Wir wiederholen in dieser Regierungserklärung zum Antritt dieser Regierung, dass wir innerhalb dieser Legislaturperiode ein Drittel aller Vorschriften und damit eine Vielzahl von Gesetzen, Verordnungen und Erlassen abschaffen wollen, wie wir neue Vorschriften ohnehin nur noch befristet in Kraft setzen werden. Wenn sich kein dringendes Bedürfnis ergibt, werden sie auslaufen.

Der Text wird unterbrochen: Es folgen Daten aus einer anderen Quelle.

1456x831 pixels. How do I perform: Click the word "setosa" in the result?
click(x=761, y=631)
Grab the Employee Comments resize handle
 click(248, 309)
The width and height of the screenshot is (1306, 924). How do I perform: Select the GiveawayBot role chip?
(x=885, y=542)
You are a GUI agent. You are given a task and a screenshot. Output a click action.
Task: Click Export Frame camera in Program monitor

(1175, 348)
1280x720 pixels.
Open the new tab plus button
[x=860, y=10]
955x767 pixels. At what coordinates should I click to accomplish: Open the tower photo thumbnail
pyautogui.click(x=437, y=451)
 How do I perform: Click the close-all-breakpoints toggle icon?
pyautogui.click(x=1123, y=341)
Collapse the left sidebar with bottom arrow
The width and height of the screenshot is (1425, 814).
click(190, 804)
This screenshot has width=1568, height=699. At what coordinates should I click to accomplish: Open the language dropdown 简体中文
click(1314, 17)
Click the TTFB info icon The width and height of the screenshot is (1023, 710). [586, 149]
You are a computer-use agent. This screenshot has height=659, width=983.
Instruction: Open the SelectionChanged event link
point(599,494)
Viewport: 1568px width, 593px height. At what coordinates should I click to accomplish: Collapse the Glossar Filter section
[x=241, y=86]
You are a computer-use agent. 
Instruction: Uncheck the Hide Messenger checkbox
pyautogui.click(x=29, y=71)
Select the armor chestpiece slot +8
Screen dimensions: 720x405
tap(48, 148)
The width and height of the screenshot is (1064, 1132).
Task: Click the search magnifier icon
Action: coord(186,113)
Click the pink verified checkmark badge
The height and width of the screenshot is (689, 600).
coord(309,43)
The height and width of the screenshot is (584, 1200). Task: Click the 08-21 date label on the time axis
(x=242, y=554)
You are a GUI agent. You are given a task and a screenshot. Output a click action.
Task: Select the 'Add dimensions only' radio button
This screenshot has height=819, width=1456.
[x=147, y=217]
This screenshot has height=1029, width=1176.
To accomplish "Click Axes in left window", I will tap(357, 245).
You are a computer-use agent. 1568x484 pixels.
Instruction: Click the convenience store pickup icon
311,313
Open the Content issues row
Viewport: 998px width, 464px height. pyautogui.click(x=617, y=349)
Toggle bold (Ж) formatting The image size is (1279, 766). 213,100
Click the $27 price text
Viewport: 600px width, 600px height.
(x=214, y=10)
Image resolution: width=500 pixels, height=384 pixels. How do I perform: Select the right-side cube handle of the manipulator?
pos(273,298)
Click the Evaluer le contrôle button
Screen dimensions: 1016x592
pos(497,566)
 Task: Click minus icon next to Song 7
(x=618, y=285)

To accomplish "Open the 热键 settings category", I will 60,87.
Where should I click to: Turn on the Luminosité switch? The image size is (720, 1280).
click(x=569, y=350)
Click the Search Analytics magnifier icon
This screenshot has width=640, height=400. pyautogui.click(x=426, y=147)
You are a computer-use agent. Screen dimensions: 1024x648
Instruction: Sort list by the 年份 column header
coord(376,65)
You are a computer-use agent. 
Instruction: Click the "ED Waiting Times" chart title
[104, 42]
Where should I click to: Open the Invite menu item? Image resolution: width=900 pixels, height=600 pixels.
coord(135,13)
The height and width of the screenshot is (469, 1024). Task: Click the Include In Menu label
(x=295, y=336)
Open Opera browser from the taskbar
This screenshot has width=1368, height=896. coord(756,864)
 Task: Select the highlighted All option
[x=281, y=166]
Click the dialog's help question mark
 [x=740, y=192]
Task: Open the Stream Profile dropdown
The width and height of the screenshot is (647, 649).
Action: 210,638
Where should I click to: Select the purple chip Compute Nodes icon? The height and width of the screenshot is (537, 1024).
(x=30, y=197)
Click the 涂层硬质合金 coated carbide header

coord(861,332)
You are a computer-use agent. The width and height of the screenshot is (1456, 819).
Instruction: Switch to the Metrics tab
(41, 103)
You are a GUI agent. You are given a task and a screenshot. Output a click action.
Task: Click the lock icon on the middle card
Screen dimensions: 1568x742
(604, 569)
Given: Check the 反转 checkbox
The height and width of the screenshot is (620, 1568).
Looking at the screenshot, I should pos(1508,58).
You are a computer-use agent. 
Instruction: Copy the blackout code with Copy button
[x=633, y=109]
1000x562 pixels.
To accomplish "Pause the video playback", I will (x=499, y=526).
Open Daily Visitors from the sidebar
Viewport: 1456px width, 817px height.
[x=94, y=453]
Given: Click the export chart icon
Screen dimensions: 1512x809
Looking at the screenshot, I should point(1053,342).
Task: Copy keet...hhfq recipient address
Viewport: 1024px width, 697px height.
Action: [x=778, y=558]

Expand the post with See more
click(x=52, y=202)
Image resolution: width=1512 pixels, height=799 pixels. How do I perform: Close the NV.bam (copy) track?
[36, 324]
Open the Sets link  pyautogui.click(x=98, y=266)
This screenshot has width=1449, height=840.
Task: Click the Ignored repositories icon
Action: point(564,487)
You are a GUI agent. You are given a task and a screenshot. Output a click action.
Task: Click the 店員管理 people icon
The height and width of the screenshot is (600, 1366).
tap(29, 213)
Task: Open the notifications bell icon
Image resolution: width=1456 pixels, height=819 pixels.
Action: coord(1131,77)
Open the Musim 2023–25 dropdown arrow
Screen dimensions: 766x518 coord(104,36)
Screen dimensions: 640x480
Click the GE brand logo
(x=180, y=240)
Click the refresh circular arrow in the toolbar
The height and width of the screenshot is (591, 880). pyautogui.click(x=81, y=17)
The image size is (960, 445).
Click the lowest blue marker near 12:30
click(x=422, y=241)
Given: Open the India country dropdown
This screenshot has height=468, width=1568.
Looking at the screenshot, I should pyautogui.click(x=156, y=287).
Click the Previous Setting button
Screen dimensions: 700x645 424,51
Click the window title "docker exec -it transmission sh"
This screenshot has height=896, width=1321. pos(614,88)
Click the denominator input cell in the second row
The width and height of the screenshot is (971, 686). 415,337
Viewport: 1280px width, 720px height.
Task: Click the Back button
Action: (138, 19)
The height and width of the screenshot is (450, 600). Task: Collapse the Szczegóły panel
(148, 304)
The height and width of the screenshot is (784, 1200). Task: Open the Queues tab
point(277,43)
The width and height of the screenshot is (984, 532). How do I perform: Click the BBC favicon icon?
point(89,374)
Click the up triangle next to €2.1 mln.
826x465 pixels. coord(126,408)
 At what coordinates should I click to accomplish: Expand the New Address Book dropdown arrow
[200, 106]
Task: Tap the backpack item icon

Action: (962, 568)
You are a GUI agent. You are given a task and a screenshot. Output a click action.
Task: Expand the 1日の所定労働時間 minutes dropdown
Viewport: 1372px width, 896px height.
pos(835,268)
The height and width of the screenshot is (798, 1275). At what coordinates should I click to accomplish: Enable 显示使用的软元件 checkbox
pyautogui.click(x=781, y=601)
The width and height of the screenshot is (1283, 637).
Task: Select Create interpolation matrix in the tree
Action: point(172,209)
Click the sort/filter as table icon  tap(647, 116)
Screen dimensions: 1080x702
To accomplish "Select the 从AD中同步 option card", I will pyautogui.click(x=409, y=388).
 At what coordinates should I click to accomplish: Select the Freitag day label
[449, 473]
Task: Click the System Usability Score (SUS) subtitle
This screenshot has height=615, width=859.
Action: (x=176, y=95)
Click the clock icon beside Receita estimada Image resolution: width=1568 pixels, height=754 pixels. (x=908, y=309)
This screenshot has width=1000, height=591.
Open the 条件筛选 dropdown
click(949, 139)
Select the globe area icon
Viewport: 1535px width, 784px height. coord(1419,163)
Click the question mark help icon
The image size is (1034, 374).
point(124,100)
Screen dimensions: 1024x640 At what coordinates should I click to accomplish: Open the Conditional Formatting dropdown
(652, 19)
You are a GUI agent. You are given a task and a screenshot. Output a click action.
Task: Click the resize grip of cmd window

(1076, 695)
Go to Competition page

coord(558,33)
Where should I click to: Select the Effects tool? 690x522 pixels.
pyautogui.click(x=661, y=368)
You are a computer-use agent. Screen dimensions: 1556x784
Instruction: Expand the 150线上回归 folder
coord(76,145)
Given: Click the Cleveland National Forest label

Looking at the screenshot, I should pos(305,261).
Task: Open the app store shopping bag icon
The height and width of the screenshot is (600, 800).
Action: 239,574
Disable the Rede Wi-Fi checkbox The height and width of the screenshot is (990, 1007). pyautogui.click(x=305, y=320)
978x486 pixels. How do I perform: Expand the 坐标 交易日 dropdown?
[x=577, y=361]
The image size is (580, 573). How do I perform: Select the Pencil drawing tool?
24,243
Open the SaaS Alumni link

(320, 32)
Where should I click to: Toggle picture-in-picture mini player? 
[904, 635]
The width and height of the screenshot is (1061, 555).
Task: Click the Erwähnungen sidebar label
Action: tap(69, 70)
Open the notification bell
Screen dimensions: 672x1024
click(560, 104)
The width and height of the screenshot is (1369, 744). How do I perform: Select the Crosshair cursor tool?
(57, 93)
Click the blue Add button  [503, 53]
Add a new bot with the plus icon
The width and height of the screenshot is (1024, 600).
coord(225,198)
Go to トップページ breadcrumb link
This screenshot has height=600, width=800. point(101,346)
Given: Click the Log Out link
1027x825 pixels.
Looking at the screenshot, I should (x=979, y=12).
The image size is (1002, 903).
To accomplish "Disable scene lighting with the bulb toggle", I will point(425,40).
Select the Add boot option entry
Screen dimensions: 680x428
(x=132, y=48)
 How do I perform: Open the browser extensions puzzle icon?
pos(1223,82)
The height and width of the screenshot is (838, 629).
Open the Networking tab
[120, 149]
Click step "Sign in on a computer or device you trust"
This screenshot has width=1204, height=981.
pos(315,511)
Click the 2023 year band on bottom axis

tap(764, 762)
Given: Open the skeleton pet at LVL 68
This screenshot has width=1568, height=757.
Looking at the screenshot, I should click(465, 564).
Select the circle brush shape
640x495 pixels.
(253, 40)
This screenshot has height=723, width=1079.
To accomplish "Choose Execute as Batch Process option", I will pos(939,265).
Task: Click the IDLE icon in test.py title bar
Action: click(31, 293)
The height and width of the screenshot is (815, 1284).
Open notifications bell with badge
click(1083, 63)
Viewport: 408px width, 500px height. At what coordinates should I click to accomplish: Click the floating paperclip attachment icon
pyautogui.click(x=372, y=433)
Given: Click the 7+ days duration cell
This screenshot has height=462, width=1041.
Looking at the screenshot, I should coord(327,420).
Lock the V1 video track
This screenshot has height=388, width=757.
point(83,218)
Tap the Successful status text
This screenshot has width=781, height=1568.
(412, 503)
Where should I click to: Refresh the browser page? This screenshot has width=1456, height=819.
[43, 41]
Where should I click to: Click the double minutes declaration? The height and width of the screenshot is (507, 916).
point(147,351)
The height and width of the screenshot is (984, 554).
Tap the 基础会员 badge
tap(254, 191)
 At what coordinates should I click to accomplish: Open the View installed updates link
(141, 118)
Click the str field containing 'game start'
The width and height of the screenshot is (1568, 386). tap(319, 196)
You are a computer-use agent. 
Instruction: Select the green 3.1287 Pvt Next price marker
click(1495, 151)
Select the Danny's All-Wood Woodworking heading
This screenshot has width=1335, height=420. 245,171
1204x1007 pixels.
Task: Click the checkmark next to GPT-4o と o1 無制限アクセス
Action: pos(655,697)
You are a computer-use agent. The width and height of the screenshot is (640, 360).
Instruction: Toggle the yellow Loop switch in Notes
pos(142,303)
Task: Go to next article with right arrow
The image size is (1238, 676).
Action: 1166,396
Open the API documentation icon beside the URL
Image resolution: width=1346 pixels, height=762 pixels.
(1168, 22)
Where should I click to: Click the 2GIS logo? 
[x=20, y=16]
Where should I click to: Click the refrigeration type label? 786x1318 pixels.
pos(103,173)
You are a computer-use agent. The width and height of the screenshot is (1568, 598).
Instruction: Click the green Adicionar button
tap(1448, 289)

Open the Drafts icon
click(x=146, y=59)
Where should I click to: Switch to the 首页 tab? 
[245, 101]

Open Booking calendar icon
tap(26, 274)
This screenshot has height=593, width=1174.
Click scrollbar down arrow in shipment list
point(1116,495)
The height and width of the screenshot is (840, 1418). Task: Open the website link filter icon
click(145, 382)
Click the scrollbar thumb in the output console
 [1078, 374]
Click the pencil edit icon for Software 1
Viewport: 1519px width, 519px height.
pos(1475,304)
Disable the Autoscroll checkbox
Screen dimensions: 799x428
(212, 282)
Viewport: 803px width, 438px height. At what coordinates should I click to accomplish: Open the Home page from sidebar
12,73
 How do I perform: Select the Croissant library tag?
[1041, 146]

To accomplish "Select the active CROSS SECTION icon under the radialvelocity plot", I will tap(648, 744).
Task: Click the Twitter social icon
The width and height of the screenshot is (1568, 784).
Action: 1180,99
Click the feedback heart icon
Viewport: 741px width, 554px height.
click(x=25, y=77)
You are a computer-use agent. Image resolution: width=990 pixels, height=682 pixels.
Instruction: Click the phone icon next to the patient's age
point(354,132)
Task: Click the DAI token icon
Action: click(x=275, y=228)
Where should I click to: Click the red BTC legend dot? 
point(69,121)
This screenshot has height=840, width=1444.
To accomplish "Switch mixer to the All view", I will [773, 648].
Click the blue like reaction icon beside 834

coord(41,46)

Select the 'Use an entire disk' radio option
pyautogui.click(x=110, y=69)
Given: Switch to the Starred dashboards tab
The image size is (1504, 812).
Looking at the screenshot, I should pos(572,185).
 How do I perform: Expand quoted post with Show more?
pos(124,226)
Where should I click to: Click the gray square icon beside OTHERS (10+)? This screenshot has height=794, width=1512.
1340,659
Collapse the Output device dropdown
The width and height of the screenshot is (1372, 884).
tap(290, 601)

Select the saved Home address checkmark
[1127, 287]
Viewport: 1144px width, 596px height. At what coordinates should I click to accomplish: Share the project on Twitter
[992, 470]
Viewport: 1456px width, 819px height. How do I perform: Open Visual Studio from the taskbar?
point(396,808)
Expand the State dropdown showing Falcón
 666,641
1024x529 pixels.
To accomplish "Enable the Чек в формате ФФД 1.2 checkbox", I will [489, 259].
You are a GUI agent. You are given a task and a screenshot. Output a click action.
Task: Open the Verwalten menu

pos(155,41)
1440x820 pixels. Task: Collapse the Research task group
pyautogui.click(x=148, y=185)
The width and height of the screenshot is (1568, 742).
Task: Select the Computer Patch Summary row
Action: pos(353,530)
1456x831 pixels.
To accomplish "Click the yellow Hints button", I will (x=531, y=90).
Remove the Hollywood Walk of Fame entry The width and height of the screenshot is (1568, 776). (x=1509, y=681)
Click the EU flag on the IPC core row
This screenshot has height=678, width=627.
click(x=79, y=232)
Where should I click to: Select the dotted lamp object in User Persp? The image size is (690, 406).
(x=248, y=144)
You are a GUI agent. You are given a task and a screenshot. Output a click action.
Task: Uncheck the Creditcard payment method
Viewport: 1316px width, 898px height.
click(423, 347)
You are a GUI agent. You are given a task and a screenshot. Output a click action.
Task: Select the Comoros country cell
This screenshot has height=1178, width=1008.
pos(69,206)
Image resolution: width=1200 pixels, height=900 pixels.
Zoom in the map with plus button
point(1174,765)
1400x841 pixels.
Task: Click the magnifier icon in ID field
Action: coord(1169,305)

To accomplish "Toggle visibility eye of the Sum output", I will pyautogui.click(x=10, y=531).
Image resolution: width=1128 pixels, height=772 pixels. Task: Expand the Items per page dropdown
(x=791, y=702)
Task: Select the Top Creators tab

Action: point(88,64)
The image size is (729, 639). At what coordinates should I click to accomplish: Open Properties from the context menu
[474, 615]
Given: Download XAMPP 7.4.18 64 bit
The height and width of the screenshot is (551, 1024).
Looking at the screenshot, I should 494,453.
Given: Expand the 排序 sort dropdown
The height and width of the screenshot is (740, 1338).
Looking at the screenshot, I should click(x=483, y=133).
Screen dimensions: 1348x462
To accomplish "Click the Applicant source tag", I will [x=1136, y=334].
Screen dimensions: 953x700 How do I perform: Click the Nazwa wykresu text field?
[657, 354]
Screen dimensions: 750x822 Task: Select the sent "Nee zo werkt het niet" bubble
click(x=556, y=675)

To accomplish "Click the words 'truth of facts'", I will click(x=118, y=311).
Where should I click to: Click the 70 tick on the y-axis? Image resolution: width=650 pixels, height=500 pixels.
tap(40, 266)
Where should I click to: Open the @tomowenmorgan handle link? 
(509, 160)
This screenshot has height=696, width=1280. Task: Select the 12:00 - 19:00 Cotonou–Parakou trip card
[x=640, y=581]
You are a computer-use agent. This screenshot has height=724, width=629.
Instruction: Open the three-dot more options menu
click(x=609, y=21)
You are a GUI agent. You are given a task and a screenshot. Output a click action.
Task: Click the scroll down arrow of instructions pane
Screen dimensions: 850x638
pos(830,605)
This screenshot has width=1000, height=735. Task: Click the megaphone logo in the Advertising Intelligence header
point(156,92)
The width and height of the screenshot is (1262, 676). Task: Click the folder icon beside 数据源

Das erste Gesetz, das wir mit einer Befristung versehen werden, ist übrigens das Landesvergabegesetz. Wir brauchen es übergangsweise für die Bauwirtschaft wegen der dortigen Bewegungen, die uns alle beunruhigen. Aber ein Bürokratiemonstrum, wie Sie es geschaffen haben, wie es derzeit zu Gremienwust und Entscheidungsprozessen führt,

(Widerspruch bei der SPD)

werden wir abschaffen.

(Beifall bei der CDU und bei der FDP)

Nach unserer Koalitionsvereinbarung kann man übrigens der Bauwirtschaft noch viel mehr als durch das Landesvergabegesetz, das für den Baubereich gilt, helfen, indem man nämlich eine gute Zahlungsmoral praktiziert. Deshalb werden wir uns bemühen, dafür zu sorgen, dass Firmen nicht deshalb pleite gehen, weil die Staatshochbauverwaltung nicht rechtzeitig zahlt; vielmehr werden wir dafür sorgen, dass bezahlt wird.